Glass.Lda.pred <- predict(Glass.lda, newdata = TestGlassExplanatoryMS.df)
print(table(res.glass.test, Glass.Lda.pred[["class"]]))
##
## res.glass.test Building Vehicle
## Building 13 5
## Vehicle 5 13
#classification accuracy = 72%
#kNN require("class")
## Loading required package: class
glass.knn.pred<-knn(train = TrainingGlassExplanatoryMS.df, test = TestGlassExplanatoryMS.df, cl = res.glass.training, k = 5)
table(res.glass.test,glass.knn.pred)
## glass.knn.pred
## res.glass.test Building Vehicle
## Building 13 5
## Vehicle 2 16
#classification accuracy = 81%
#PLS-DA require(mdatools)
glass.PLS.1<-plsda(TrainingGlassExplanatoryMS.df,res.glass.training, ncomp = 9, scale = FALSE, cv = 1 )
summary(glass.PLS.1)
##
## PLS-DA model (class plsda) summary
## ------------------------------------
## Info:
## Number of selected components: 4
## Cross-validation: full (leave one out)
##
## Class #1 (Building)
## X cumexpvar Y cumexpvar TP FP TN FN Spec.
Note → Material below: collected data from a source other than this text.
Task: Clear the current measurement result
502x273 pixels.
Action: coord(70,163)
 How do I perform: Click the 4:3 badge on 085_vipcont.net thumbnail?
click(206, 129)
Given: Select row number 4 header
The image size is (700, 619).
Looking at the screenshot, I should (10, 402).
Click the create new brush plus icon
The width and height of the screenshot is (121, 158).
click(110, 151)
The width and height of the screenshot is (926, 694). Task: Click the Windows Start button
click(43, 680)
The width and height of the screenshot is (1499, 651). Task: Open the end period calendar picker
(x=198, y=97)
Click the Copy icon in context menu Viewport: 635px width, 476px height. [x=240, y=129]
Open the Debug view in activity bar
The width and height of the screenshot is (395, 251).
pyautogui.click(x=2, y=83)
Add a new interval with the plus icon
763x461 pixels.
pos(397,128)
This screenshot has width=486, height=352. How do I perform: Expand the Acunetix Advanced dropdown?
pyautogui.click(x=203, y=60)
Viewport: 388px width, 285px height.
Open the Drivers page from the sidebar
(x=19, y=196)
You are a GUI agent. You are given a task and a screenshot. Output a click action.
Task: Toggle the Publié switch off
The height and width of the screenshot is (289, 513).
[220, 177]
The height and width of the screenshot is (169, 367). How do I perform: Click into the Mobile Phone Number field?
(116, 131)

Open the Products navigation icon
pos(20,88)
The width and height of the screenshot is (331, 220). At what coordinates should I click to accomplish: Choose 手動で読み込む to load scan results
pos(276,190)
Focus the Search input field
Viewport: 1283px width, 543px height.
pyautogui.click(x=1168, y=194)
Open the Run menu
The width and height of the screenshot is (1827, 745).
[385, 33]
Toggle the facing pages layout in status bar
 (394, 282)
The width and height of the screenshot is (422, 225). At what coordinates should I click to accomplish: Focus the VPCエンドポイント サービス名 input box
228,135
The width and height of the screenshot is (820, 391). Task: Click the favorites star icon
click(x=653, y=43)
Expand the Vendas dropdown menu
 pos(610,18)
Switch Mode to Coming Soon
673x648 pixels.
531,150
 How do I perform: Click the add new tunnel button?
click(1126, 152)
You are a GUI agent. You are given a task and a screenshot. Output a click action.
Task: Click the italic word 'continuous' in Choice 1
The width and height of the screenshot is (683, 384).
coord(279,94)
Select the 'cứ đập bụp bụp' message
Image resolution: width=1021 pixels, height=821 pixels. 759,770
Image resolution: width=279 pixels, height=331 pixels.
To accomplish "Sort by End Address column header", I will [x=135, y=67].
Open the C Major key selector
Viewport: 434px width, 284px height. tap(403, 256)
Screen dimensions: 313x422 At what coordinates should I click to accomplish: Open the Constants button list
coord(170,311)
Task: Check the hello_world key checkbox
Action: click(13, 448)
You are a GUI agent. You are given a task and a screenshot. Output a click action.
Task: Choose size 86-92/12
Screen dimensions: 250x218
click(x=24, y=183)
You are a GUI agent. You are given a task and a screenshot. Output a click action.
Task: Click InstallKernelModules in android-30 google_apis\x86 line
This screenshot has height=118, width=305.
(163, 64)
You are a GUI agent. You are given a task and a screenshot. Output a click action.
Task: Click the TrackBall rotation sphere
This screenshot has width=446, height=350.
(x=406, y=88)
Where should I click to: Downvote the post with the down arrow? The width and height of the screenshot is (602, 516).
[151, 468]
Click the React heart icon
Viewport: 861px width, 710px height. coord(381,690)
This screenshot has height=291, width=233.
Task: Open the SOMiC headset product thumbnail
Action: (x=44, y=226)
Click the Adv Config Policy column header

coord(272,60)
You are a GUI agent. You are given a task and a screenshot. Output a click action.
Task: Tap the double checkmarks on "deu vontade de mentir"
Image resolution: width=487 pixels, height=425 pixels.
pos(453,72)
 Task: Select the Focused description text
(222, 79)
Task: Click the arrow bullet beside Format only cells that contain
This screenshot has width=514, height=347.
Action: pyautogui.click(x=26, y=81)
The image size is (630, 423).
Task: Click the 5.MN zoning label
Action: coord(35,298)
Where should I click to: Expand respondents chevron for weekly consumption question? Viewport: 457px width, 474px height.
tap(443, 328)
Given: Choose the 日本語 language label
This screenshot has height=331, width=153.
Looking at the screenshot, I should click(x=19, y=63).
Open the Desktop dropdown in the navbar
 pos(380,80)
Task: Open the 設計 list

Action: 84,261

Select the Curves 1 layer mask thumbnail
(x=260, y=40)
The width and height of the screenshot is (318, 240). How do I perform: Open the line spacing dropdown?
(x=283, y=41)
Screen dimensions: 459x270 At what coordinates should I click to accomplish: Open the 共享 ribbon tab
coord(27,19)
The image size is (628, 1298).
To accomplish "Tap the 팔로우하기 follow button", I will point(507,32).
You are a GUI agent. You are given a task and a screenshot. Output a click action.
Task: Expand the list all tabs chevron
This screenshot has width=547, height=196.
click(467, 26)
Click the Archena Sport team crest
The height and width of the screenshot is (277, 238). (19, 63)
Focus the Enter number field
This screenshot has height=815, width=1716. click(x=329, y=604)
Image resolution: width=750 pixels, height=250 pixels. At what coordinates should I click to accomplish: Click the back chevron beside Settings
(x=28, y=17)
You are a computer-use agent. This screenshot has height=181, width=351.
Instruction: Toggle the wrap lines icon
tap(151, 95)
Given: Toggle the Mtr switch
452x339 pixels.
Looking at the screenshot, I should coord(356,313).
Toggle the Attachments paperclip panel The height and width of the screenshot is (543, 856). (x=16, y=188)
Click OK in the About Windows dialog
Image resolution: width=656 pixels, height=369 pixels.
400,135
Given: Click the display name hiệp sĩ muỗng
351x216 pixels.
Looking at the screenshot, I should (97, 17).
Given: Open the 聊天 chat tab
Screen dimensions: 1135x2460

Sens. Accuracy
## Cal 83.25 26.23 34 15 43 18 0.741 0.654 0.700
## Cv NA NA 32 17 41 20 0.707 0.615 0.664
##
## Class #2 (Vehicle)
## X cumexpvar Y cumexpvar TP FP TN FN Spec. Sens. Accuracy
## Cal 83.25 26.23 43 18 34 15 0.654 0.741 0.700
## Cv NA NA 41 20 32 17 0.615 0.707 0.664
getConfusionMatrix(glass.PLS.1$calres)
## Building Vehicle None
## Building 34 18 0
## Vehicle 15 43 0
plotMisclassified(glass.PLS.1)
plotSpecificity(glass.PLS.1)
plotSensitivity(glass.PLS.1)
glass.PLS.1$cvres$misclassified
## [,1] [,2] [,3] [,4] [,5] [,6] [,7]
## Building 0.3818182 0.3818182 0.3454545 0.3363636 0.3090909 0.3181818 0.3
## Vehicle 0.3818182 0.3818182 0.3454545 0.3363636 0.3090909 0.3181818 0.3
## Total 0.3818182 0.3818182 0.3454545 0.3363636 0.3090909 0.3181818 0.3
## [,8] [,9]
## Building 0.3090909 0.2545455
## Vehicle 0.3090909 0.2545455
## Total 0.3090909 0.2545455
#Difficult to choose final number of PCs. The lowest missclassification is with 9 by quite a margin, so have decided to go with this, also has the best sensitivity.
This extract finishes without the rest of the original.